• **Supplied material**:

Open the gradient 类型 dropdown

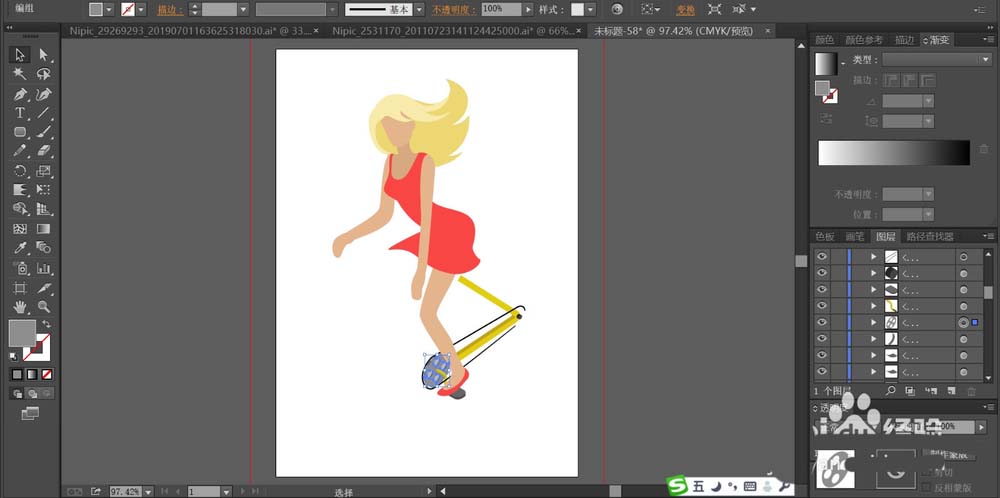click(x=936, y=60)
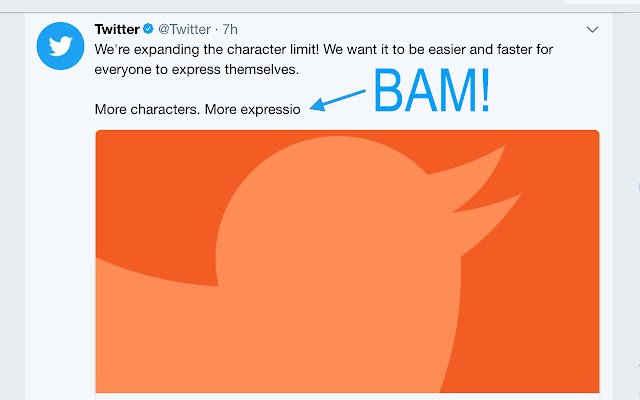Click the bird's beak in the image

point(482,192)
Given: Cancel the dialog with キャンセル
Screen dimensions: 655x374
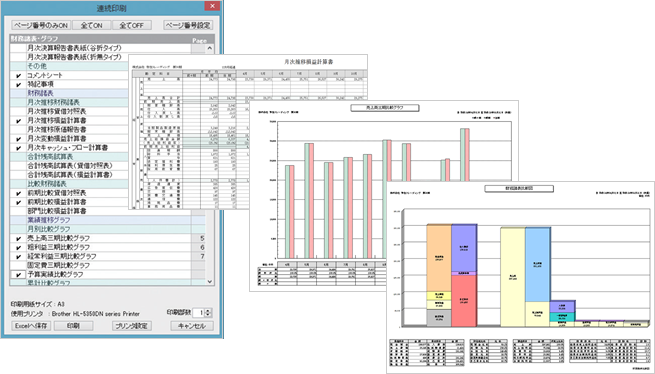Looking at the screenshot, I should [192, 326].
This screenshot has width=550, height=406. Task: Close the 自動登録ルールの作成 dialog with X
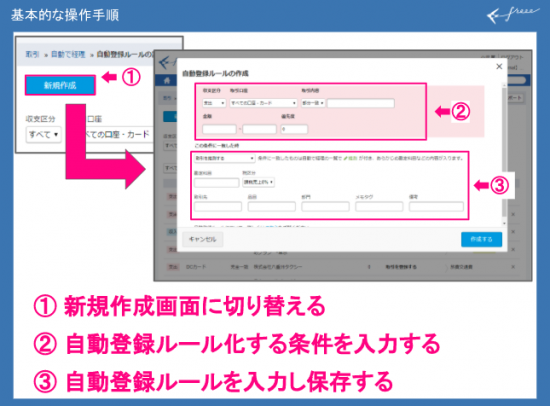pyautogui.click(x=499, y=66)
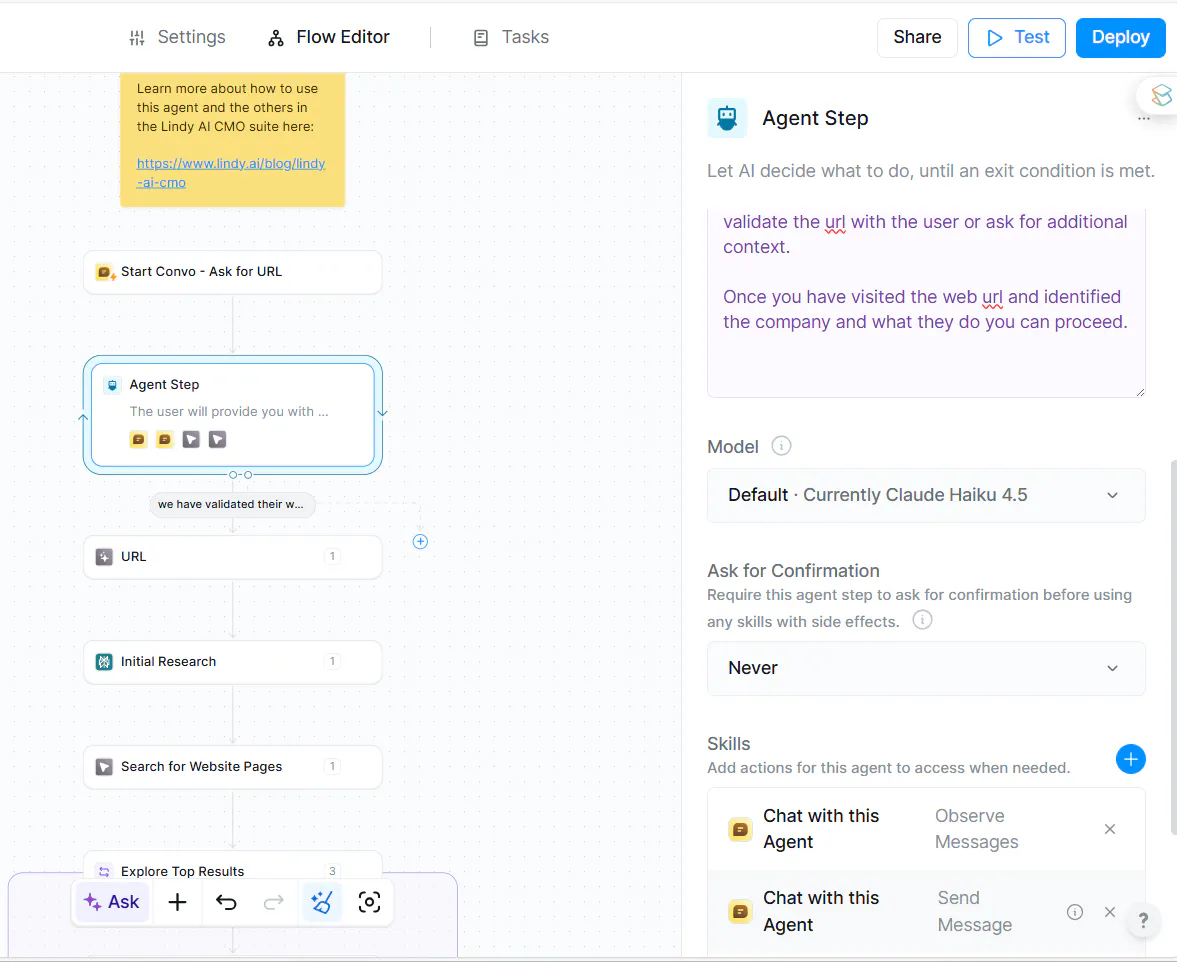
Task: Auto-tidy the flow with the broom icon
Action: (x=321, y=901)
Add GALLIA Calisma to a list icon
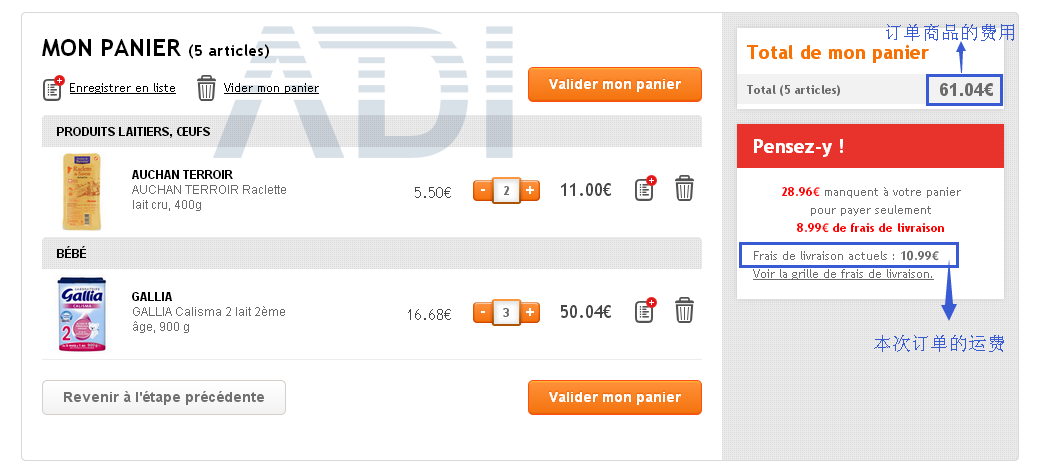The width and height of the screenshot is (1037, 475). click(x=645, y=310)
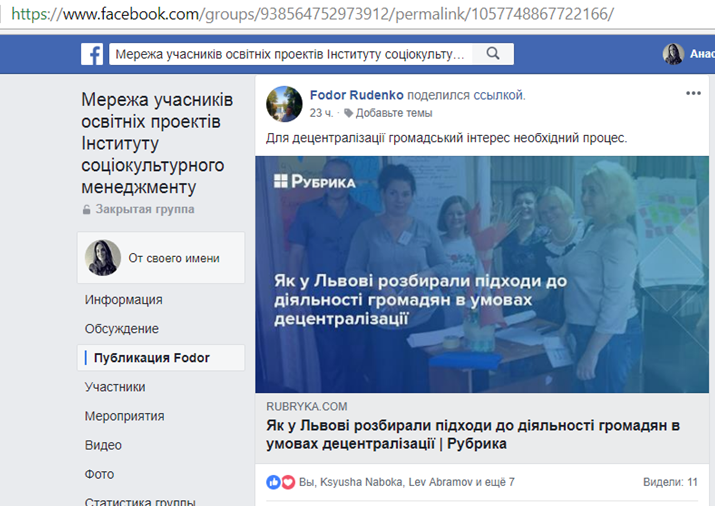
Task: Open the Rubryka article headline link
Action: (473, 434)
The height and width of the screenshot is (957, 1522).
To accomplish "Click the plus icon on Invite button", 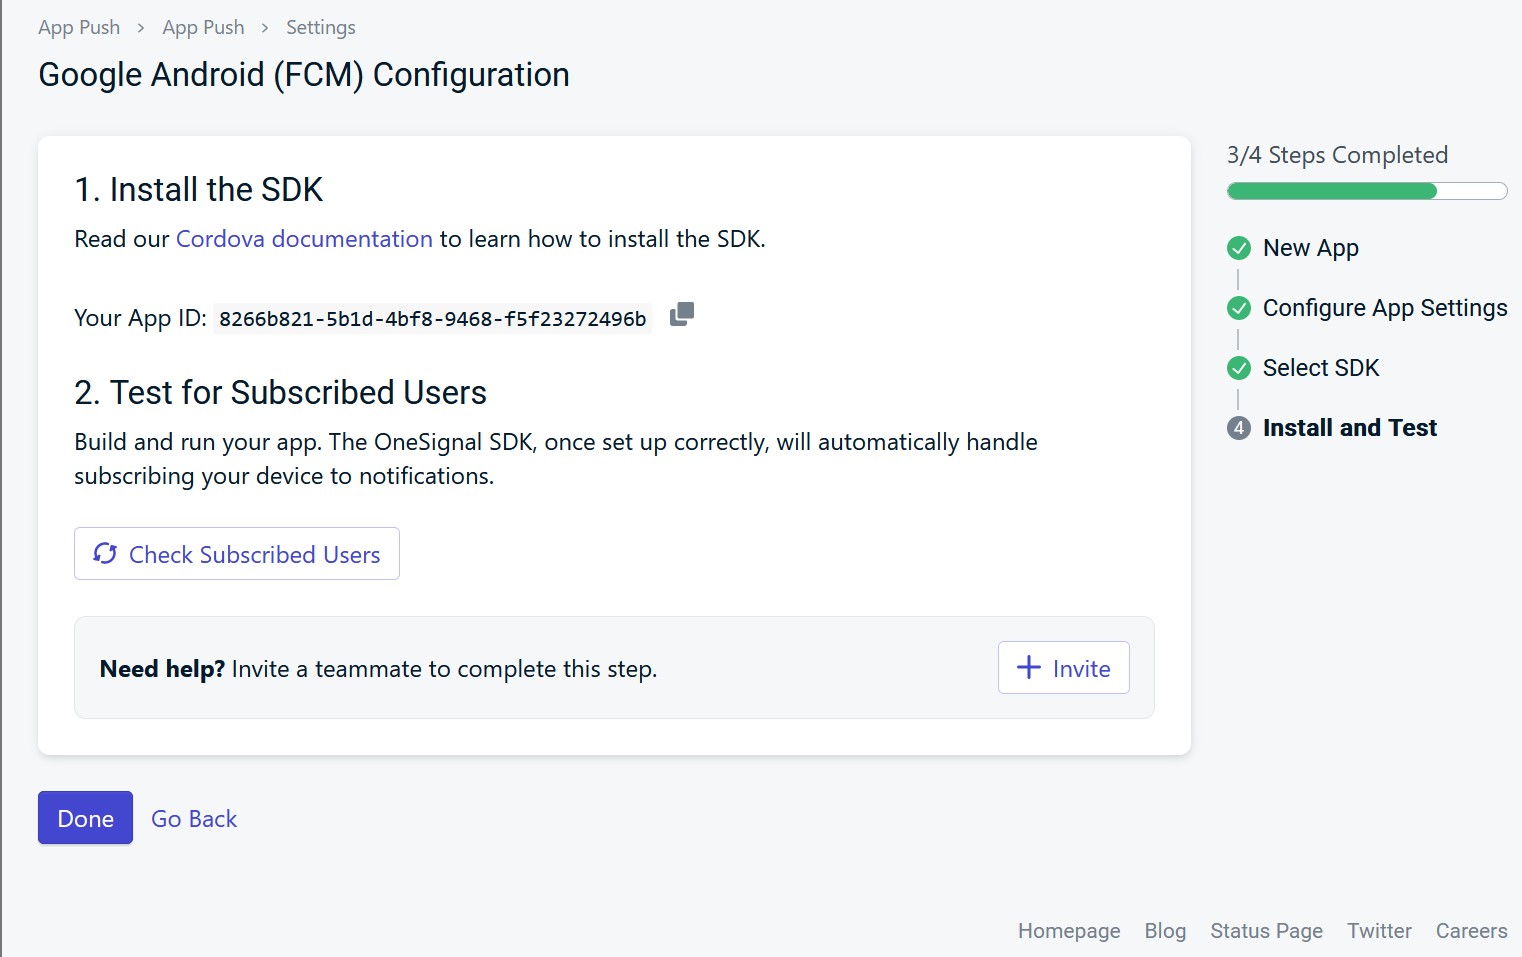I will tap(1028, 667).
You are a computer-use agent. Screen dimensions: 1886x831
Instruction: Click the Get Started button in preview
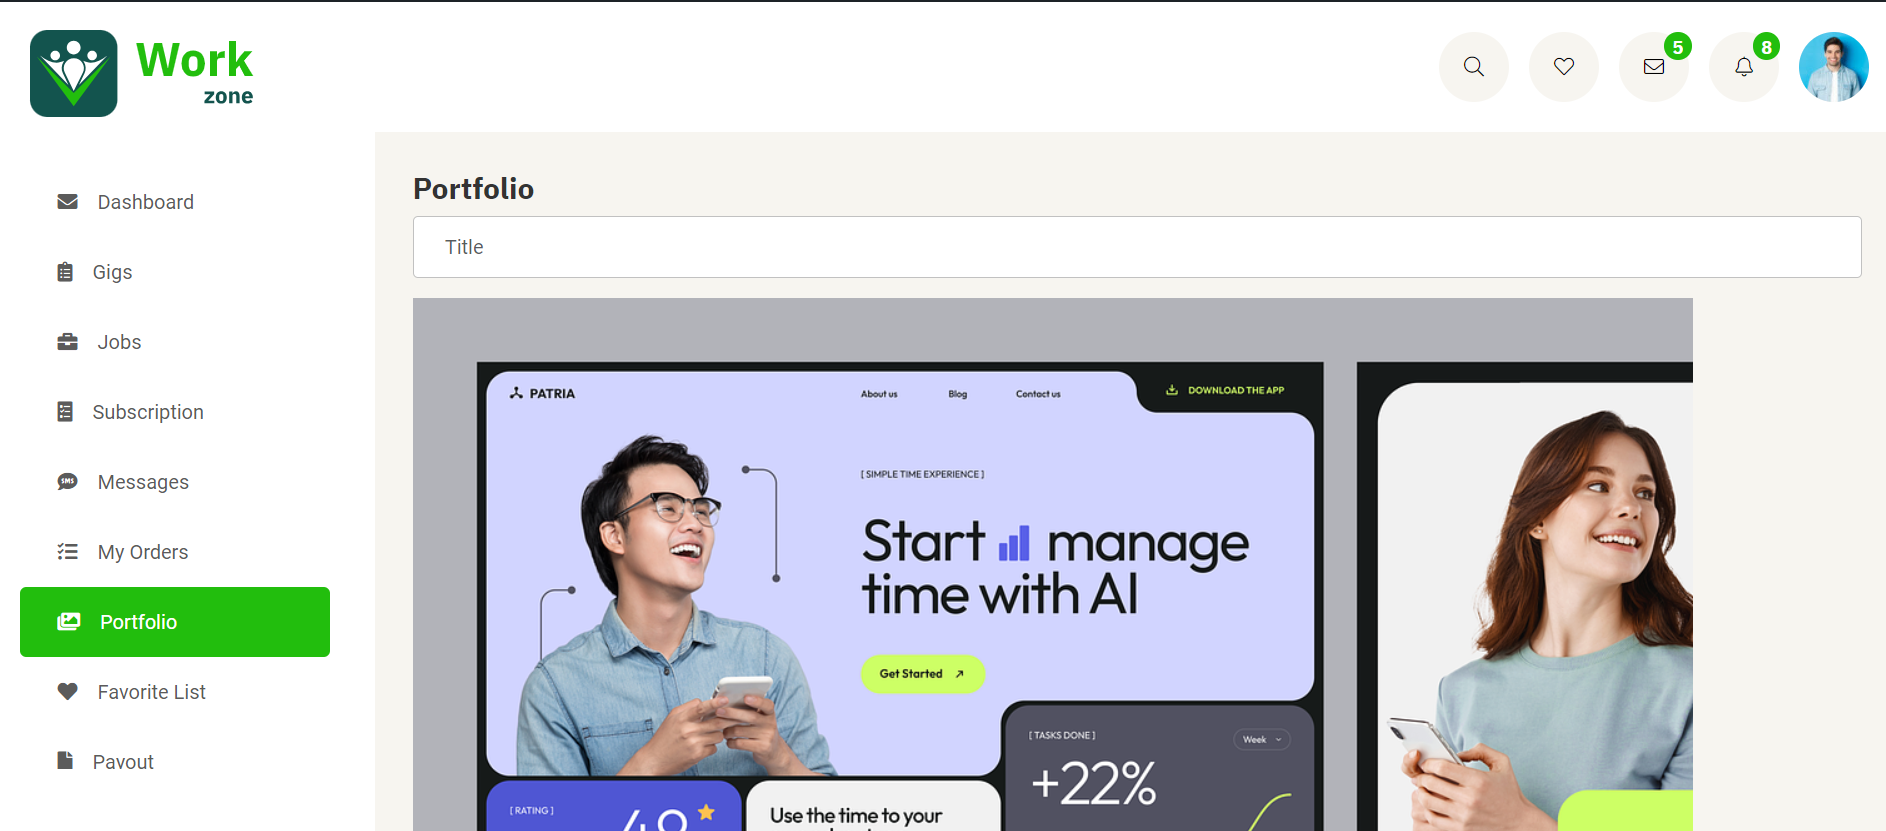923,674
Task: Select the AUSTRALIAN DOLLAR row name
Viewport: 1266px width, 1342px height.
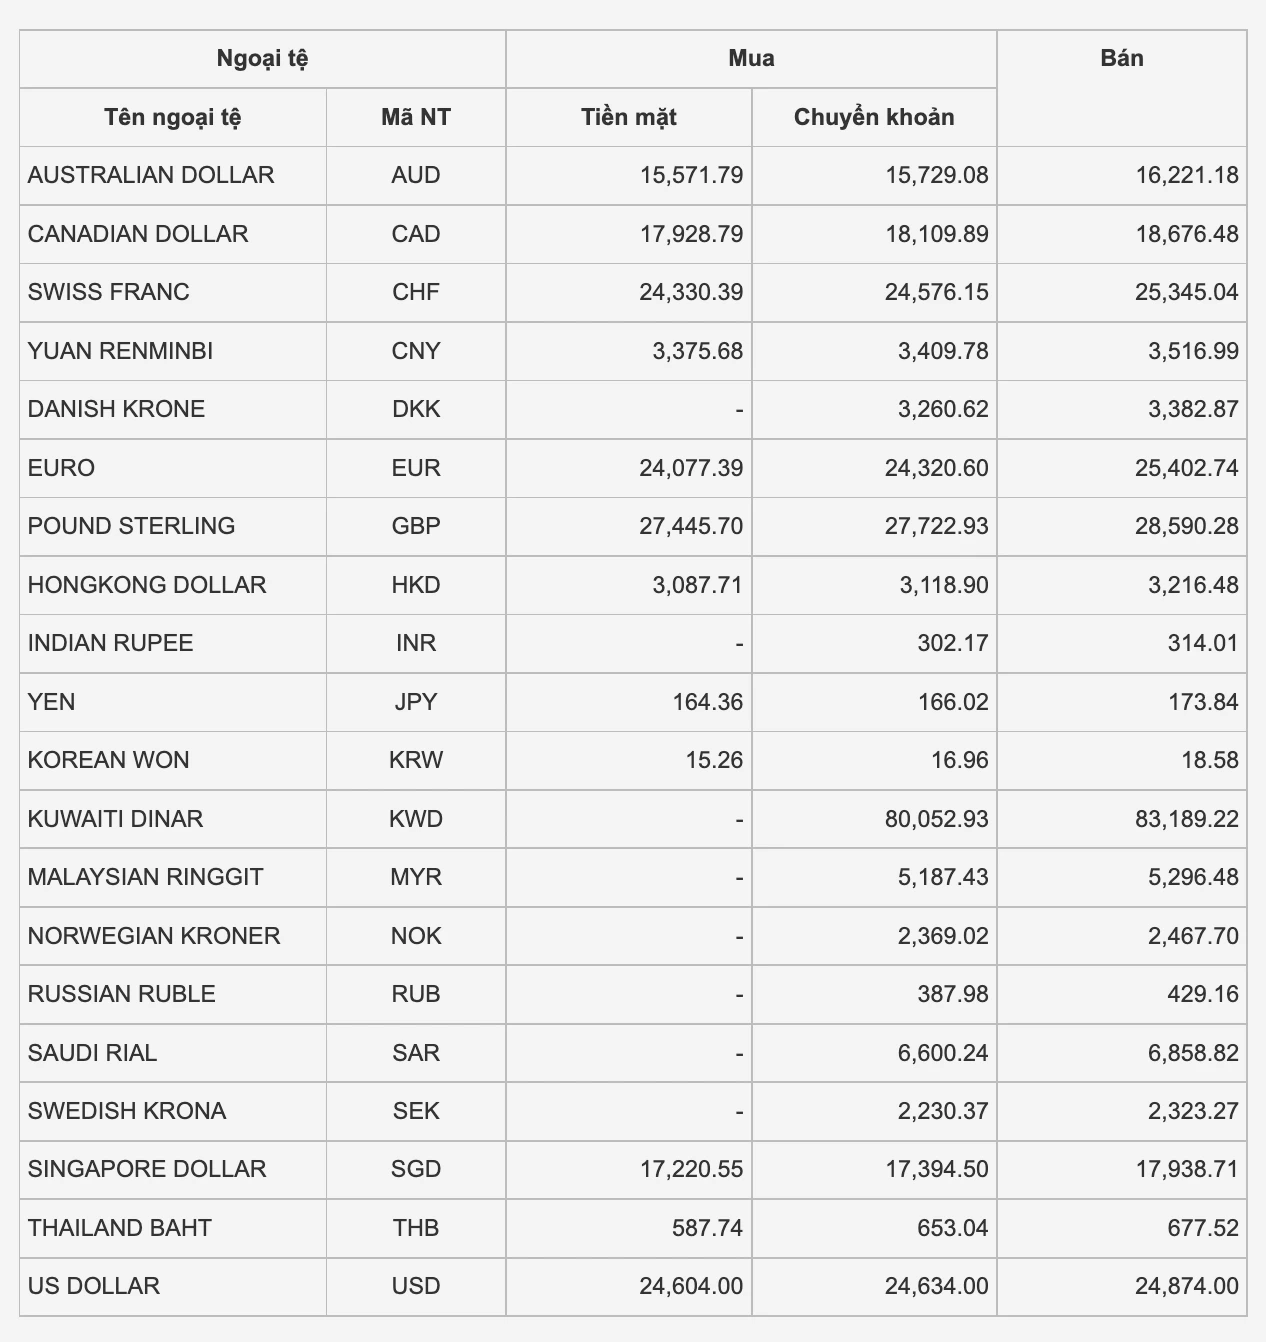Action: pos(151,175)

• **Problem description**: Lines starting at the one with "You are a computer-use" and ending at the last line of the entries above must be restated word for word, with pictures omitted.

• **Answer section**:
You are a computer-use agent. Screen dimensions: 1886x831
Instruction: Click the Get Started button in preview
923,674
Task: Select the AUSTRALIAN DOLLAR row name
Viewport: 1266px width, 1342px height.
Action: pos(151,175)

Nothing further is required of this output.